Dexmedetomidine, a selective α2-adrenergic receptor agonist, is increasingly used as a sedative in intensive care despite variations in patients’ responses.


To determine the effectiveness of dexmedetomidine as a sedative and specific patient characteristics that play a role in adequate sedation with dexmedetomidine.


A 6-month, pilot, prospective observational study was performed in a medical intensive care unit at an academic medical center. Patients receiving dexmedetomidine were followed up until use of the drug was stopped and they were classified as nonresponders or responders. Effective sedation was defined as a score of 3 to 4 on the Sedation Agitation Scale after the administration of dexmedetomidine. Patient characteristics, laboratory values, home and inpatient medications, and dexmedetomidine dosing information were collected to identify predictors of clinical response.


During the 6-month study period, 38 patients received dexmedetomidine.

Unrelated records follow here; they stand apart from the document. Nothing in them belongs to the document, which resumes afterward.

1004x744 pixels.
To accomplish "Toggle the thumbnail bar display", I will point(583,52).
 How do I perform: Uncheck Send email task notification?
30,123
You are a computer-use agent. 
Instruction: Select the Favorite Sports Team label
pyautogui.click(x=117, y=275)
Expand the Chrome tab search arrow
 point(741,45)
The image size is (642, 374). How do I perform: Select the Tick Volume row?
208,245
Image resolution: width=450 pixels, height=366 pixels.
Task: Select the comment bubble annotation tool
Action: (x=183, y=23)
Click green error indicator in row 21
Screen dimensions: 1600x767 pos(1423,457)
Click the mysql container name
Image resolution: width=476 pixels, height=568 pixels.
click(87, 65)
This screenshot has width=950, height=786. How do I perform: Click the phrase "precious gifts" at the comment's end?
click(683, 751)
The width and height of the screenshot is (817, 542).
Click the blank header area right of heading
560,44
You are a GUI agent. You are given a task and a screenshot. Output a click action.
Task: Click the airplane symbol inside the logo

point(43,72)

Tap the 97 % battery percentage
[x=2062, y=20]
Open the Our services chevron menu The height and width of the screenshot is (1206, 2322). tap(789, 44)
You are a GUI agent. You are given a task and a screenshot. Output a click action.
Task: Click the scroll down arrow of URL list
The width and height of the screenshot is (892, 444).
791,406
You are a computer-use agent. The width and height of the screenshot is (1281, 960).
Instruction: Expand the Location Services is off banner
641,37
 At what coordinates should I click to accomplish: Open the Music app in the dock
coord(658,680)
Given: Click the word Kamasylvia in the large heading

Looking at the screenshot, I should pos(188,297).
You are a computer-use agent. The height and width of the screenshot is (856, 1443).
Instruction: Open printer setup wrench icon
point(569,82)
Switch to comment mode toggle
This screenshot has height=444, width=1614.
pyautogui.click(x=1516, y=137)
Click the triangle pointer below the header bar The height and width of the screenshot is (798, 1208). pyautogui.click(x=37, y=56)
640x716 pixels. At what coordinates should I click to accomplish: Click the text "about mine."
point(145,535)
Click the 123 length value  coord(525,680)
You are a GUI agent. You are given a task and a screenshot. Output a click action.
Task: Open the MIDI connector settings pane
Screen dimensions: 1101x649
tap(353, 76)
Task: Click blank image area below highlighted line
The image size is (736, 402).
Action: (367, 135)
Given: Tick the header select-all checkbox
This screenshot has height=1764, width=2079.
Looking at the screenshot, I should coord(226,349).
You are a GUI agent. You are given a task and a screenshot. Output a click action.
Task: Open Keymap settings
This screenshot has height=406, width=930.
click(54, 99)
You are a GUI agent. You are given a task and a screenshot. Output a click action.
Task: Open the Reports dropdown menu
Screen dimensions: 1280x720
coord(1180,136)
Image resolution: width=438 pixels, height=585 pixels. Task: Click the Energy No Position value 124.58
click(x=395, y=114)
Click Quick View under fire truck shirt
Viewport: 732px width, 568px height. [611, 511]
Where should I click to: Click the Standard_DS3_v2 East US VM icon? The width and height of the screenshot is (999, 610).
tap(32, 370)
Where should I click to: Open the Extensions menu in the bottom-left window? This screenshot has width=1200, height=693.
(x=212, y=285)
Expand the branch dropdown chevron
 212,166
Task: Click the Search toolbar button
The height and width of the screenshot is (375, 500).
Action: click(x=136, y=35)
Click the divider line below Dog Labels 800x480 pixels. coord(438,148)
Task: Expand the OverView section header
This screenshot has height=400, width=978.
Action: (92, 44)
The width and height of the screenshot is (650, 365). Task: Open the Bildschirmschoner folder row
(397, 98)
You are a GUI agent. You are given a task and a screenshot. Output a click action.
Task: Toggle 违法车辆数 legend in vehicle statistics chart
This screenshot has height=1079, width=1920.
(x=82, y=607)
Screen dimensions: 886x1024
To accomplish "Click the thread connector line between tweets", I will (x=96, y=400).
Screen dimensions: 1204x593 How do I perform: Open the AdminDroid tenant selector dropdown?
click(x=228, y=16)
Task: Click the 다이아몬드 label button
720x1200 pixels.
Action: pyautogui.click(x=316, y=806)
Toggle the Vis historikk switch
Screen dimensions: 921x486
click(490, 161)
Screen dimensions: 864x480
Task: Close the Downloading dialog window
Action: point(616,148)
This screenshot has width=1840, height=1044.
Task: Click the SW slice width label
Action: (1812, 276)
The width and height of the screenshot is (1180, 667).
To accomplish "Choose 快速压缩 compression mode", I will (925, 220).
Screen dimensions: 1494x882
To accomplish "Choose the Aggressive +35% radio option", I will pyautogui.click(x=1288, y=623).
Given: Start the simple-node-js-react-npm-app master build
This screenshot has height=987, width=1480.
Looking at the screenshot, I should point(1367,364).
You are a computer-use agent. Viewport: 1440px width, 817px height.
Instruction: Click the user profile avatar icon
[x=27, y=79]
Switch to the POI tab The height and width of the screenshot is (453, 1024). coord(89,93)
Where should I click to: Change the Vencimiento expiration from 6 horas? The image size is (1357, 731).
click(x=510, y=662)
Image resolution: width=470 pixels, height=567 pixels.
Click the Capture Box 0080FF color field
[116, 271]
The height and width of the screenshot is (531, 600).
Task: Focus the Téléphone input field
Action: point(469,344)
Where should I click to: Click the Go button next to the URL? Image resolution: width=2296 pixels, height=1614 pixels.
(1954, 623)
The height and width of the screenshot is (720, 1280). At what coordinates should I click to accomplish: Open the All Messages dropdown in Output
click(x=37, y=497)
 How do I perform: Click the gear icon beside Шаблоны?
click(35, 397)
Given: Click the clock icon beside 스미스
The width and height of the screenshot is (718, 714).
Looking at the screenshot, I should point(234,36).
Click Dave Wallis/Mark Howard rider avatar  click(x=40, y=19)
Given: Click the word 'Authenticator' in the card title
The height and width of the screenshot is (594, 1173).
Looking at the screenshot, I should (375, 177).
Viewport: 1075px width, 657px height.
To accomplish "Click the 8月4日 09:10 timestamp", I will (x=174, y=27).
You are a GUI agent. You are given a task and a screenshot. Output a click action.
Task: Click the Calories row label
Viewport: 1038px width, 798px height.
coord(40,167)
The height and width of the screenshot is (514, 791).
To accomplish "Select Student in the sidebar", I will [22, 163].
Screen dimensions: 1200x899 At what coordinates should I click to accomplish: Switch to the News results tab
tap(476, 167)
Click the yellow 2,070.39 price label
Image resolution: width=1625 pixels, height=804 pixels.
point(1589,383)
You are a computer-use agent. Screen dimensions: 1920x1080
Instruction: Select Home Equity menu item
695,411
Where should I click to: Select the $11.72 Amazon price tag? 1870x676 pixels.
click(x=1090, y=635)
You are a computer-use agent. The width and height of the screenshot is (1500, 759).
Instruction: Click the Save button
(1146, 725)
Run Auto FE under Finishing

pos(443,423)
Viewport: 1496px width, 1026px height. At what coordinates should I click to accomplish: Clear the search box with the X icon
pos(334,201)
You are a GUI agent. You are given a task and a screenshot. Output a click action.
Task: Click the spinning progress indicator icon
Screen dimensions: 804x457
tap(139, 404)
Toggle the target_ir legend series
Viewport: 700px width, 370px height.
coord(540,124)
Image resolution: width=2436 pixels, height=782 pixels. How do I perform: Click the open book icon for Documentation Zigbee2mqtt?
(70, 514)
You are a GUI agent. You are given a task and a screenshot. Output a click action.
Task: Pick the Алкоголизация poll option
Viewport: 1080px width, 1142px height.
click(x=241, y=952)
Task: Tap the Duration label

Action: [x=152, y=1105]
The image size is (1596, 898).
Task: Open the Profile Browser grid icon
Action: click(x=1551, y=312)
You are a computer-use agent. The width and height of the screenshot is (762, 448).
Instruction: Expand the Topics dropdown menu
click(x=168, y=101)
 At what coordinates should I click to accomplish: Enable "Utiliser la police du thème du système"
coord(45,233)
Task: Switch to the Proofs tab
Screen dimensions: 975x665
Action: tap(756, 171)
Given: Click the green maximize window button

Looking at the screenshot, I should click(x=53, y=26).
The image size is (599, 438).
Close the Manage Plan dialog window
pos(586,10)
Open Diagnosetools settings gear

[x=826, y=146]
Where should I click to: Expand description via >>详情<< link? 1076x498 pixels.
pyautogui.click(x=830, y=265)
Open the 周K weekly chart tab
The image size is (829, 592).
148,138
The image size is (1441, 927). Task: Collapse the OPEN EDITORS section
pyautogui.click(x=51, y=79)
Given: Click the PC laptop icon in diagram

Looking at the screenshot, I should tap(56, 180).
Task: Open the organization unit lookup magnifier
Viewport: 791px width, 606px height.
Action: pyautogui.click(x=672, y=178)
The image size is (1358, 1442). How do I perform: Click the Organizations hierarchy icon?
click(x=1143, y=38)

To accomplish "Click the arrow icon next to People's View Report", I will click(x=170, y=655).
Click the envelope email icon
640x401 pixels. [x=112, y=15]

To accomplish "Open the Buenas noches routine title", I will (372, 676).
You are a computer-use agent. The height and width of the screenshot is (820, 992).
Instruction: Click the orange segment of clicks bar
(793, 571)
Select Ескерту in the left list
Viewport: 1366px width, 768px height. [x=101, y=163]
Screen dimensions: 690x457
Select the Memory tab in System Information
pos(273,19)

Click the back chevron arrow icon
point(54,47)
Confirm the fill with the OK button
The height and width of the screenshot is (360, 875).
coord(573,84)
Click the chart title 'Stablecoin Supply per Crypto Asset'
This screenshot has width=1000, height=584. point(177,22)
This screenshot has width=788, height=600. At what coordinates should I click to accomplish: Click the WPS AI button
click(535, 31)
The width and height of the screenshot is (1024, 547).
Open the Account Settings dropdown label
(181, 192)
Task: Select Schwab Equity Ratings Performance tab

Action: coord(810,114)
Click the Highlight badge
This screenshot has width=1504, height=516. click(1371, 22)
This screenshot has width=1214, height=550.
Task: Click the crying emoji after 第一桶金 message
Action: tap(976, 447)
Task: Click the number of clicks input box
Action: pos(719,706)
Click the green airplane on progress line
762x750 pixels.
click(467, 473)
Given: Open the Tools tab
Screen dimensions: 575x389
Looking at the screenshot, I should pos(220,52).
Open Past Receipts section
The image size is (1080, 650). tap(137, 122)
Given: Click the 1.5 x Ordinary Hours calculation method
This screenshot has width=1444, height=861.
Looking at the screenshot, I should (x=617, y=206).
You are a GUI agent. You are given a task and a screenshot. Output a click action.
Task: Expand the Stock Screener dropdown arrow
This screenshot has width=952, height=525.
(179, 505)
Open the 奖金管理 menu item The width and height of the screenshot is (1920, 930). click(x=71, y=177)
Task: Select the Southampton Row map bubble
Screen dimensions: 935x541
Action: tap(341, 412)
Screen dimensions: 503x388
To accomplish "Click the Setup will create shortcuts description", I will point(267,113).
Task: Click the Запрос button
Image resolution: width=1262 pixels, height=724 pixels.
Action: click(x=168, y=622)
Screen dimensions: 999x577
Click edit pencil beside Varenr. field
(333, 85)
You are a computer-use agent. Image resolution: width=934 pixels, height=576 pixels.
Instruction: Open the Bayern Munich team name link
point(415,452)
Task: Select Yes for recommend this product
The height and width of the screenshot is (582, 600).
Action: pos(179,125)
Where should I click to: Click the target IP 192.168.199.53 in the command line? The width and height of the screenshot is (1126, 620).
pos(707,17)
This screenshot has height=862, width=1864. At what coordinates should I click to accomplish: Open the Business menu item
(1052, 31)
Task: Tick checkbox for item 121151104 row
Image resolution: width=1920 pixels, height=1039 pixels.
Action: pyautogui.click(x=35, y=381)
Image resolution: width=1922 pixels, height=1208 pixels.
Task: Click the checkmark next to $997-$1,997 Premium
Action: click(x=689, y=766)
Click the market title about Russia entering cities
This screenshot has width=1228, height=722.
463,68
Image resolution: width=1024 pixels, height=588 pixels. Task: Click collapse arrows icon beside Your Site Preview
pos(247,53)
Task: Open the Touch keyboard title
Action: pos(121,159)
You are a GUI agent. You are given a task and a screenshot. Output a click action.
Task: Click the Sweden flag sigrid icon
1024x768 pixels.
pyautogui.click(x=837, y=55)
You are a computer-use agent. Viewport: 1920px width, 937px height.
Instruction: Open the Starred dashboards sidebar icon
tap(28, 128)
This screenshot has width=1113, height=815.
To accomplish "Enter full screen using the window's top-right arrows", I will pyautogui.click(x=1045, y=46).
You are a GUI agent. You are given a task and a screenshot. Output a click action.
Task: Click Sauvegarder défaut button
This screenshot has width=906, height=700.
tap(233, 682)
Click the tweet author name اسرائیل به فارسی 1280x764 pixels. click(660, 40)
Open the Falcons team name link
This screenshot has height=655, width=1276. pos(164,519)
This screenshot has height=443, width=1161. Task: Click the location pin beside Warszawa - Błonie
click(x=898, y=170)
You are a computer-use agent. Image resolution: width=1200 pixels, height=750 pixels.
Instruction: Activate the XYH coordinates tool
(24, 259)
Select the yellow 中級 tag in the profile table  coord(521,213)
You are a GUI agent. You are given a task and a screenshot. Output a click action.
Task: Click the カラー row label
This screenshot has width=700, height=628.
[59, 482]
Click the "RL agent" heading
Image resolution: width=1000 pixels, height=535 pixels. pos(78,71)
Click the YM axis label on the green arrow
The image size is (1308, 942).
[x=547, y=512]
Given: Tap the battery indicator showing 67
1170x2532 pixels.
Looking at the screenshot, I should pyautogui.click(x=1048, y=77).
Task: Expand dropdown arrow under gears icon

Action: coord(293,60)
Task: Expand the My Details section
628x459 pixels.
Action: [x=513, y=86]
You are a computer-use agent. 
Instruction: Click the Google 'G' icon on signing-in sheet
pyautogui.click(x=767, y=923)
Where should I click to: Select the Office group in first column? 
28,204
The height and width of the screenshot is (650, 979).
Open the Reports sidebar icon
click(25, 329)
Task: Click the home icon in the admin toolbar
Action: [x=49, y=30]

The drug was ineffective as a sedative in 19 patients (50%) and effective in 11 (29%). Effectiveness could not be assessed in 8 patients because of clinical confounders. According to standard multiple logistic regression analysis, successful sedation was more likely in patients with a lower score on the Acute Physiology and Chronic Health Evaluation II (Odds Ratio [OR] 0.81; 95% CI, −0.39 to −0.03) and patients who took antidepressants at home (OR 10.27; 95% CI, 0.23 to 4.43) than in patients who had a higher score or did not take antidepressants at home.


Effective sedation with dexmedetomidine is variable.